The Case of Jennie Brice eBook

Mary Roberts Rinehart
This eBook from the Gutenberg Project consists of approximately 139 pages of information about The Case of Jennie Brice.

The Case of Jennie Brice eBook

Mary Roberts Rinehart
This eBook from the Gutenberg Project consists of approximately 139 pages of information about The Case of Jennie Brice.

So far, the prosecution had touched but lightly on the possible motive for a crime—­the woman.  But on the third day, to my surprise, a Mrs. Agnes Murray was called.  It was the Mrs.

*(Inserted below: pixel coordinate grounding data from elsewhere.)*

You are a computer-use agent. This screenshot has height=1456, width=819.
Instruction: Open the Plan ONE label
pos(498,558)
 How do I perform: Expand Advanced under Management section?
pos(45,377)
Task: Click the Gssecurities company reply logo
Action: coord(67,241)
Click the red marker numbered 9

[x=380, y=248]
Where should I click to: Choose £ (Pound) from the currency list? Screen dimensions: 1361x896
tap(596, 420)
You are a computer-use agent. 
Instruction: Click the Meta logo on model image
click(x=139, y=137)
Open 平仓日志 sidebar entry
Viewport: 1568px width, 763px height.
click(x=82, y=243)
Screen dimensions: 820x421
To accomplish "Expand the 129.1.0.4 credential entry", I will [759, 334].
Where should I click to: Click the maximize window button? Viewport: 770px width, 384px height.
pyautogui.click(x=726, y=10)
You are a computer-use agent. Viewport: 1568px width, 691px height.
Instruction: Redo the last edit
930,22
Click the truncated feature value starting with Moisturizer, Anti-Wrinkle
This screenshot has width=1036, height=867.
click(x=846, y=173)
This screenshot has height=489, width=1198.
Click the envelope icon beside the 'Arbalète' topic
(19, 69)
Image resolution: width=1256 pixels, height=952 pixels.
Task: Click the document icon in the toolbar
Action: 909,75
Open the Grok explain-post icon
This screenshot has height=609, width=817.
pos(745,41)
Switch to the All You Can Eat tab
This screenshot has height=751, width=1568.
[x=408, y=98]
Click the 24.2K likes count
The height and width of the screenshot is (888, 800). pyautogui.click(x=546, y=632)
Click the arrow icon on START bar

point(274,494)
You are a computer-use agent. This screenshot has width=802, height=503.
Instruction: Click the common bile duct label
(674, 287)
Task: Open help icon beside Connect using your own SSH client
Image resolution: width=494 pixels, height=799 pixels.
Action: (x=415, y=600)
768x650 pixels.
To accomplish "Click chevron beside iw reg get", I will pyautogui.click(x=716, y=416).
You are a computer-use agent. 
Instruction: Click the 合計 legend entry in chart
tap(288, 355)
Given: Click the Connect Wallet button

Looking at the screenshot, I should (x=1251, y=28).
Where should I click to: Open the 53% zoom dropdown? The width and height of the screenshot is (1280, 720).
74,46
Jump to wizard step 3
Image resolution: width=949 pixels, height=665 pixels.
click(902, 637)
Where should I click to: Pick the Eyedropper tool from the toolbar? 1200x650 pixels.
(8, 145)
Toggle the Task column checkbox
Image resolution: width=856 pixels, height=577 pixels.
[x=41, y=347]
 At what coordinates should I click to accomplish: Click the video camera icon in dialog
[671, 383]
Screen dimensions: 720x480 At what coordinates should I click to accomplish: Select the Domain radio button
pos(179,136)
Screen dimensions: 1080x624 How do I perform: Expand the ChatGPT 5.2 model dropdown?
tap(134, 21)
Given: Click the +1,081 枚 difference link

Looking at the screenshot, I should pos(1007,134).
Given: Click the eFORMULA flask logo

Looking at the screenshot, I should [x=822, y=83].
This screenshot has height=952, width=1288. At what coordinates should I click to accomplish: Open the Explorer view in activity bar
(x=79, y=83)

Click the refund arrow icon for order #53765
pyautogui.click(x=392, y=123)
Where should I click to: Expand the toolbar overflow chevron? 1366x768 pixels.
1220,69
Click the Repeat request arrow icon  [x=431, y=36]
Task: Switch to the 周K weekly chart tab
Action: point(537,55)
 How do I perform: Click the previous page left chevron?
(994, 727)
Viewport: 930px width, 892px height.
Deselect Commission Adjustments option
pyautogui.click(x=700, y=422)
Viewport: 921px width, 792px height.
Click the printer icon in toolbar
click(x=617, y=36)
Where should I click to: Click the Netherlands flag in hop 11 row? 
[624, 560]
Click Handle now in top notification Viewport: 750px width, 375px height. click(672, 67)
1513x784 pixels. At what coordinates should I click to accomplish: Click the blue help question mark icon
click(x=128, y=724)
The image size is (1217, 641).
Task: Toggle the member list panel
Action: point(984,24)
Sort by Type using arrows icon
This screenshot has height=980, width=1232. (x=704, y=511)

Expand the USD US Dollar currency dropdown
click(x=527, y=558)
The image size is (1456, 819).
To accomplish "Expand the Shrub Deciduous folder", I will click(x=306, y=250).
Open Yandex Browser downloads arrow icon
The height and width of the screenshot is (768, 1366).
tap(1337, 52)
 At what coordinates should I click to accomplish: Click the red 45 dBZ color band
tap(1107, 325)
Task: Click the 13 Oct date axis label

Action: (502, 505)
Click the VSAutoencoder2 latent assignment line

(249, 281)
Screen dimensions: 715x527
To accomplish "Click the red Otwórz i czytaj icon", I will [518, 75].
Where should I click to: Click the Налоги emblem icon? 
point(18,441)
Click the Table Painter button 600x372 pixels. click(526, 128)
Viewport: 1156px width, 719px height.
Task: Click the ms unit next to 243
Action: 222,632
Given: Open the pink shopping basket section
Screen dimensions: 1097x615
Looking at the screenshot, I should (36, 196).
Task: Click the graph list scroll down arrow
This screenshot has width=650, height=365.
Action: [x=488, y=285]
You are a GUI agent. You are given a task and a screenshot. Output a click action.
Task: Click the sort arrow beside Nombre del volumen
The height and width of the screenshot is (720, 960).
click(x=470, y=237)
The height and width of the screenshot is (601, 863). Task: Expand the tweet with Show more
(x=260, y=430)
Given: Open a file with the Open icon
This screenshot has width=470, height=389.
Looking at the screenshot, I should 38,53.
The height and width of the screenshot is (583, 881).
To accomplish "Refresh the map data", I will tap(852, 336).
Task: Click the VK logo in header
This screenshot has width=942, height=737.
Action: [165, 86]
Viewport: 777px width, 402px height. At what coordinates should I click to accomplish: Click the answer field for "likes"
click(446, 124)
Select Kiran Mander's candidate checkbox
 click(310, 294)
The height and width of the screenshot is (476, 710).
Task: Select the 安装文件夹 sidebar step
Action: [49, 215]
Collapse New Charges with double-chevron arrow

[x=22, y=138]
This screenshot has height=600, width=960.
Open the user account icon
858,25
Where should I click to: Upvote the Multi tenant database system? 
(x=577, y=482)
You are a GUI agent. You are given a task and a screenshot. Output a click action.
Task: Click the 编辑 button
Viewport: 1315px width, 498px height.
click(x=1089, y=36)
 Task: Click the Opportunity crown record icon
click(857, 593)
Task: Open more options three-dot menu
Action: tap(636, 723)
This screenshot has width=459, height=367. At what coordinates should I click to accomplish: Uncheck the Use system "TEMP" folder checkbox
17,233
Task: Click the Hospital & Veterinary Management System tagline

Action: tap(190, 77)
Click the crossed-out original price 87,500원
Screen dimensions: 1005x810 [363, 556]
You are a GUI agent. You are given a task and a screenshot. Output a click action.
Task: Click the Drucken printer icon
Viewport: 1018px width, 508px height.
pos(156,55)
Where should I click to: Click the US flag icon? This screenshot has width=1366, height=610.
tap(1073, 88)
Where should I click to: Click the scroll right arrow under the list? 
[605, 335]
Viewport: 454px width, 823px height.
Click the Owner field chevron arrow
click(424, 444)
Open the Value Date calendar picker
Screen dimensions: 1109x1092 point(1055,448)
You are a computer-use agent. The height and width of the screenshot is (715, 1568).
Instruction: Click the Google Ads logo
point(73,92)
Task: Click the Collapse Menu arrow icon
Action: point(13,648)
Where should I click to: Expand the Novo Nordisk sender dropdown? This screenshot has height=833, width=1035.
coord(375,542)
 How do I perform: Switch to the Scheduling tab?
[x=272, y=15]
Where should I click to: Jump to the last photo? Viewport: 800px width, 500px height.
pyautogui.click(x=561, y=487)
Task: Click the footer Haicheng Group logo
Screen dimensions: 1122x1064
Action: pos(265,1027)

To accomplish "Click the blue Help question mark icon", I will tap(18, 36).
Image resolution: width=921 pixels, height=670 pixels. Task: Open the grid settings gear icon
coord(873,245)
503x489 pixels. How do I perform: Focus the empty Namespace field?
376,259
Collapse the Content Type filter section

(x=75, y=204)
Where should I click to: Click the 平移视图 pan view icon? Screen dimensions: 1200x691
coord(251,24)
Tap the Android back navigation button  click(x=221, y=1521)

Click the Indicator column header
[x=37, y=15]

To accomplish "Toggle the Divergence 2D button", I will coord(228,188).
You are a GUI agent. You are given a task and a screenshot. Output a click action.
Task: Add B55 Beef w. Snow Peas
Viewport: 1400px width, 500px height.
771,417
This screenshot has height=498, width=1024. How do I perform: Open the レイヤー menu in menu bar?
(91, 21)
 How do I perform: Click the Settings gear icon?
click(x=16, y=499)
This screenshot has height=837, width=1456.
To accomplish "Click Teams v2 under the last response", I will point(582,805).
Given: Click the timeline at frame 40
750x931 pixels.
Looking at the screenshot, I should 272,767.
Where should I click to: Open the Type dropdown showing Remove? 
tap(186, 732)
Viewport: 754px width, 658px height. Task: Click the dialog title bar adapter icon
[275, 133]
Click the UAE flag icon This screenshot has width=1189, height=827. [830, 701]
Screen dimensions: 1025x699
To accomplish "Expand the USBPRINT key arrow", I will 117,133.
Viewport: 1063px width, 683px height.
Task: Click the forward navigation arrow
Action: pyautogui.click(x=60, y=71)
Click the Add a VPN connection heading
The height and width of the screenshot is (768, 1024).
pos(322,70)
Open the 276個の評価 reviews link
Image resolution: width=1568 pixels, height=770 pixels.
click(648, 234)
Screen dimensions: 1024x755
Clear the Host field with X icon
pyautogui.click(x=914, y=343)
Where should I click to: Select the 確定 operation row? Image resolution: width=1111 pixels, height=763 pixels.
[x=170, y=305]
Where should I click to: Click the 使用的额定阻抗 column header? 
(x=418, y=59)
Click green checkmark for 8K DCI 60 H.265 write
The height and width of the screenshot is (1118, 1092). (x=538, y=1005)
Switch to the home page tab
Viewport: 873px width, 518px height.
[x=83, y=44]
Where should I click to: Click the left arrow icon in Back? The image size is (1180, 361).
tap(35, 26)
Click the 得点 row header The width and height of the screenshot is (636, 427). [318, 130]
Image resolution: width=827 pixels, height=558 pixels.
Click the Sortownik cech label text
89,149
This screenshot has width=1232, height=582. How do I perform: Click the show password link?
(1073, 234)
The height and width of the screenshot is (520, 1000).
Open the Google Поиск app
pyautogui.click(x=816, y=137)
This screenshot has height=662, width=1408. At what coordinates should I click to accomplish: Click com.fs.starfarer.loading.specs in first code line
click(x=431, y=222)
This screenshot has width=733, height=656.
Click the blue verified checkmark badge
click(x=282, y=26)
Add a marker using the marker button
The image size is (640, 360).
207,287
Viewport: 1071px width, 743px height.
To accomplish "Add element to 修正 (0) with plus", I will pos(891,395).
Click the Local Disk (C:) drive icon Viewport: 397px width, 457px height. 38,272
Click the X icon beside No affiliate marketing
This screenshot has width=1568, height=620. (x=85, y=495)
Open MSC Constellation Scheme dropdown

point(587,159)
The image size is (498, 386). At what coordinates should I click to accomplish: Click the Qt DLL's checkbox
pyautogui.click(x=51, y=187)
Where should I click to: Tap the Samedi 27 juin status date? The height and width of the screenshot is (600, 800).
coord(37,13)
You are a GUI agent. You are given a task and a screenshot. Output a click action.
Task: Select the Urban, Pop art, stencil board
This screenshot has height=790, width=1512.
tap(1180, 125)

Murray I had seen at the morgue.

I have lost the clipping of that day’s trial, but I remember her testimony perfectly.

She was a widow, living above a small millinery shop on Federal Street, Allegheny.  She had one daughter, Alice, who did stenography and typing as a means of livelihood.  She had no office, and worked at home.  Many of the small stores in the neighborhood employed her to send out their bills.  There was a card at the street entrance beside the shop, and now and then strangers brought her work.

Early in December the prisoner had brought her the manuscript of a play to type, and from that time on he came frequently, sometimes every day, bringing a few sheets of manuscript at a time.  Sometimes he came without any manuscript, and would sit and talk while he smoked a cigarette.  They had thought him unmarried.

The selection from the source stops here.